Aşağı kata adımımı attığımda, mutfaktan gelen seslerle istikametimi o yöne çevirdim. Sonunda kendimi mutfakta bulduğumda, tezgâhın üstünde ki tatlıdan yemekte olan, bir adet Barlas ile karşılaştım. Dün geceden kalmasına rağmen, sabah sabah ağzına sürdüğü ilk lokmanın, benim yaptığım tatlı olması gururumu okşuyordu.

"Günaydın."

Şen şakrak sesim mutfakta yankı yaratırken, Barlas hızla elindeki çatalı tezgâhın üzerine fırlatıp bana doğru döndü. Gözleri annesine yakalanan yaramaz bir çocuk edasıyla aralanmıştı. Bu şaşkın ve affallamış hâli, yanaklarını sıkma arzusuyla yanıp tutuşmama sebep oluyordu.

Üzerine siyah, modern bir tişört giyinmişti. Tişörtün göğsünü sıkıca sarıyor olması, dikkatli baktığınızda içerisinde ki belirgin kasları ayırt etmenizi sağlayacak kadar kışkırtıcıydı. Yapılı fiziği gerçekten dehşet vericiydi. Tişörtünün üzerine mavi kareli bir gömlek giyinmişti. Gömleğinin düğmelerini kapatma gereği duymamıştı. Altında ki gri, dar pantolon ise, sıkı kalçalarını ve kaslı bacaklarını sergileyerek, insanı tutuşturacak bir cazibe yaratıyordu.

"Sanırım bu tatlıdan daha sık yapmalıyım." dedim alayla.

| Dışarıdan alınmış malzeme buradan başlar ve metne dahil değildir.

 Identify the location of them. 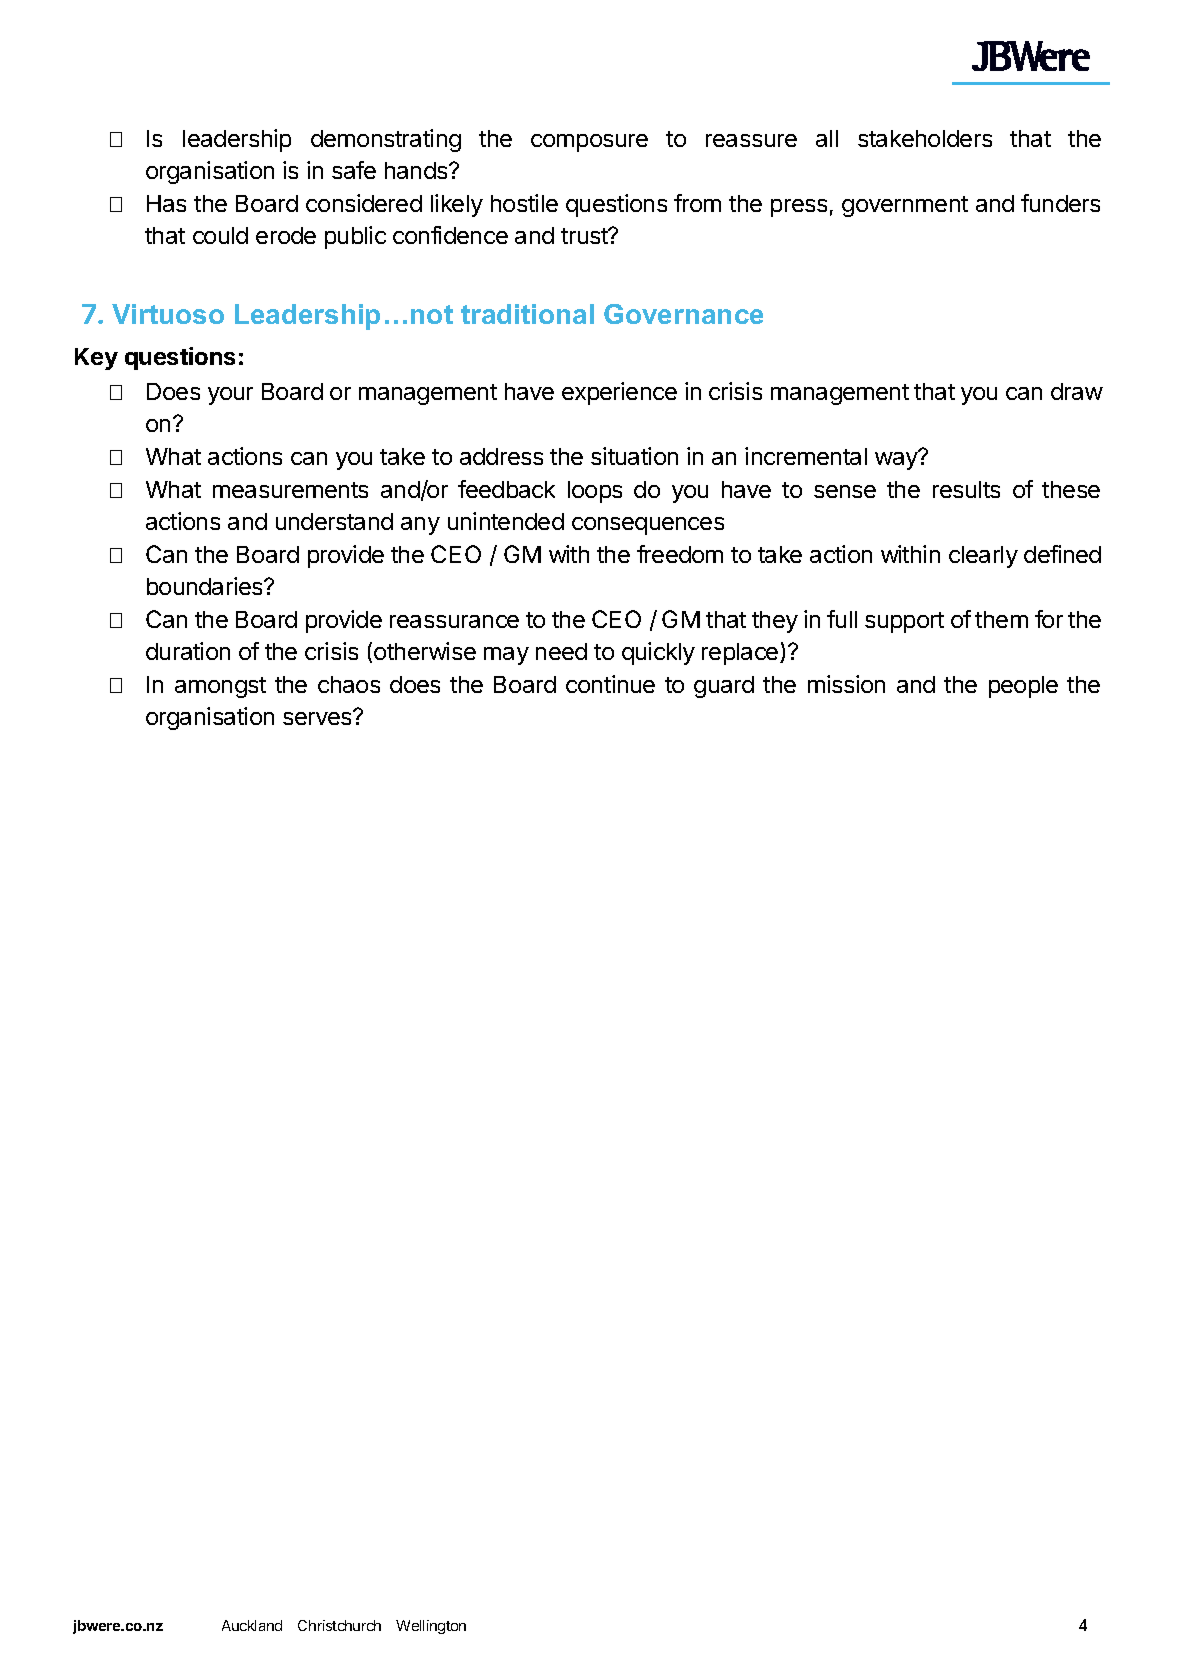
(1001, 619).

Gözlerim yüzüne kaydığında somurttuğunu fark ettim. Umursamaz bir ifadeyle omuz silktikten sonra, masaya doğru ilerledi ve bir peçete alıp biçimli dudaklarının üzerinde gezdirdi. Ardından özenle şekillendirdiği saçlarının arasında parmaklarını gezdirip masaya bıraktığı anahtarı alıp cebine attı.

"Anlaşılan Duhan için bu kadar süslenmiş olmalısın. Fakat Duhan bizim okulda okumuyor, üzgünüm. Seni hayal kırıklığına uğratmak istemem diyeceğim ama, açıkçası yalan söylemekten nefret ederim. Kısacası Duhan 3 yıl önce okulu bıraktı ve sadece şirket işleri ile karı kız işleriyle zaman öldürüyor."

Bu da ne demekti şimdi ?

"Ne saçmalıyorsun sen ? Duhan için süslendiğim falan yok. Bir erkek için süslenmeyi umursamam. Ayrıca Duhan'ı önemsediğim falan da yok. Sonuç olarak, o da senin soyundan."

Gözleri bir anlık öfke ateşiyle parlarken, sanki bakışları altında kül olacakmış gibi bir hissiyata kapıldım. Yay gibi gerilmiş dudaklarını dehşet verici bir edayla araladığında, bir an için küfredeceğini zannettim.

"Eğer Erkin'in kız kardeşi olmasaydın, sana soyundan sopundan öyle bir bahsederdim ki, işte o zaman o boktan çeneni boş muhabbetlere yormazdın."

Söyledikleri, âdeta yüzüme tokat gibi çarparken, ağzımın dehşetle aralanmasına izin verdim. Gözlerim büyük bir şaşkınlık dalgasına bürünürken, Barlas'ın söylediklerini idrak etmeye çalıştım. Resmen küfür yemiş kadar olmuştum. Dudaklarımı dilimle ıslattıktan sonra, nihayet iki kelimeyi bir araya getirmeyi başarabilmiştim.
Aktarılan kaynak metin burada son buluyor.